Party leaders rushed to put her to work mentoring candidates about campaign mechanics and defense issues.
Shortly after she joined Congress, Patrick Gaspard, a former White House official who was then executive director of the Democratic National Committee, tapped Gabbard to become a vice chairwoman, she said, a post with fundraising, campaigning and other party duties she had to have explained to her.
“Coming to be a vice chair of the DNC is not something I ever sought out. It’s not something I knew a lot about,” she said. “I said, ‘What exactly do you want me to do?’”
It was in that capacity that she criticized Wasserman Schultz, the top officer, last month for leaving her and other party officials out of the discussions about the Democratic presidential debates — specifically, the number and the fact that candidates who participated in unsanctioned debates would be disqualified from appearing in others. Wasserman Schultz declined to be interviewed for this article.
Gabbard said in an interview that she had spoken out on principle. But to some, exposing internal disputes is a grave offense. Some Democrats privately questioned whether Gabbard — who takes pride in her independence — was well suited to the more partisan post, said one House Democrat, who asked not to be identified because the discussions were internal party matters.
Though Gabbard has been unsparing in her criticism of some of Obama’s national security decisions, some Democrats said that only made her voice more valuable.
“We Democrats on the House Armed Services Committee are not there to rubber-stamp administration policy,” said Rep. Adam Smith of Washington, the committee’s top Democrat. “We’re there to say what we think is right, and Tulsi does that and does it very well.”

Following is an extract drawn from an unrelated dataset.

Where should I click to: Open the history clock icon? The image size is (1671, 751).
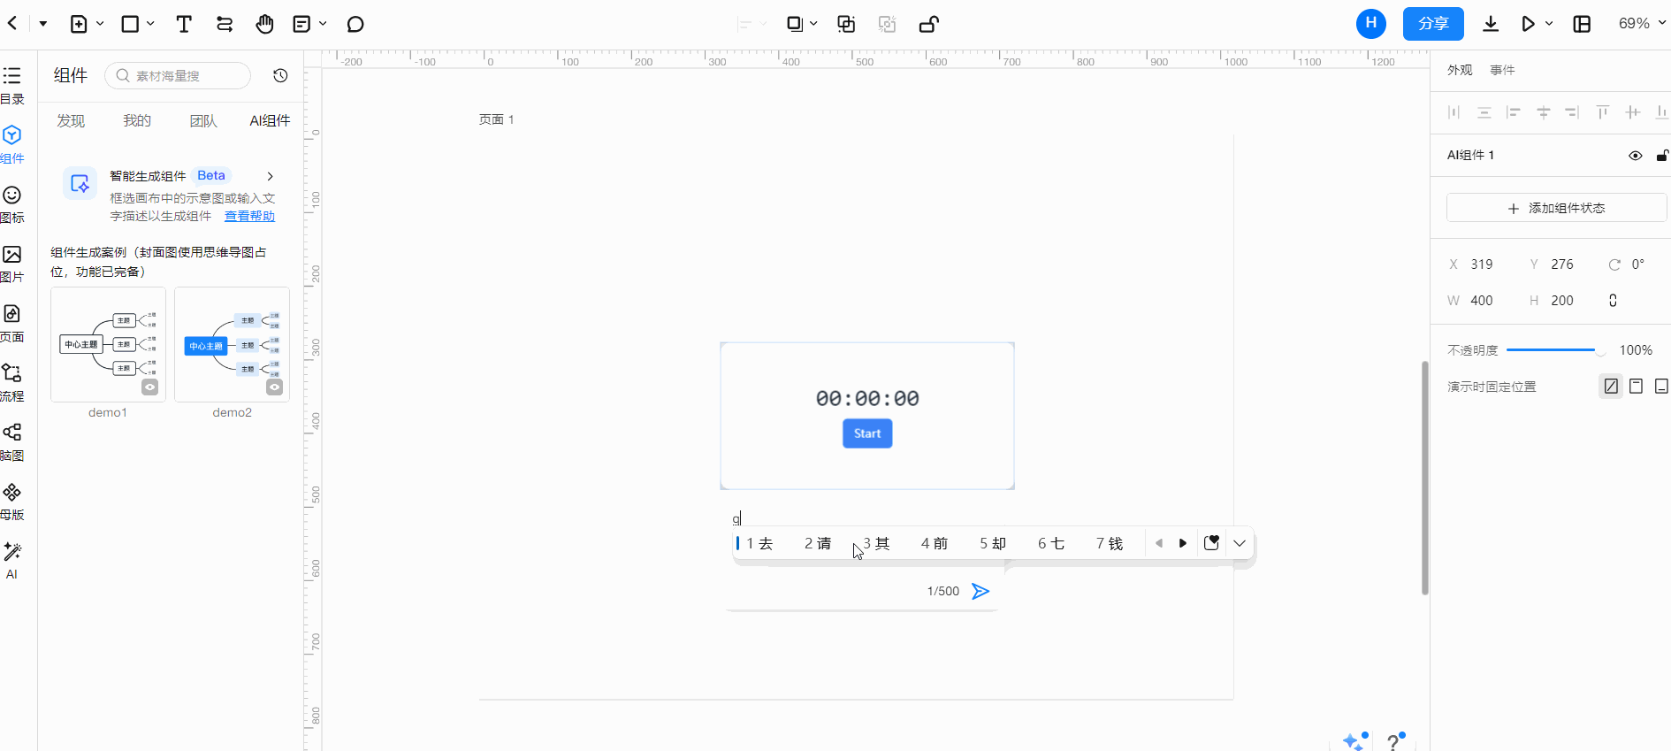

Gabbard said, “I’d be dishonoring the memory of a lot of folks who I’ve served with who didn’t make it home if I didn’t stand up for what I believe is right and stand up and speak the truth.”
It is a quality that has earned her the respect of many Democrats and some Republicans. Thirteen lawmakers attended her wedding in Hawaii, including McCarthy and about a half-dozen other Republicans, said Rep. Kyrsten Sinema, D-Ariz.
Mullin, who was also on her guest list, said Gabbard “has the ability to forge relationships on both sides.”
“And she has a personality people just seem to want to work with,” he said.
Sinema, 39, said there was an emerging divide in Congress between younger members and older members. She said Gabbard exemplified a less partisan method of coalition-building that will ultimately prove more appealing to voters.
“She’s a solid Democrat,” Sinema said. “But she’s really practical in terms of how she approaches issues and gets things done.”
Sgt. Ryan Soon, 31, who served under Gabbard in Kuwait on her second tour and has been a strong supporter of her political career, said she had earned the respect of her soldiers by exhibiting a reasoned practicality, recognizing her unit’s strengths but also bolstering its weaknesses.
And her presence at ad hoc barbecues supplemented with canned goods and meals ready to eat did not hurt, either, he said.
“She was a leader that people followed not because they had to but because they wanted to,” Soon said.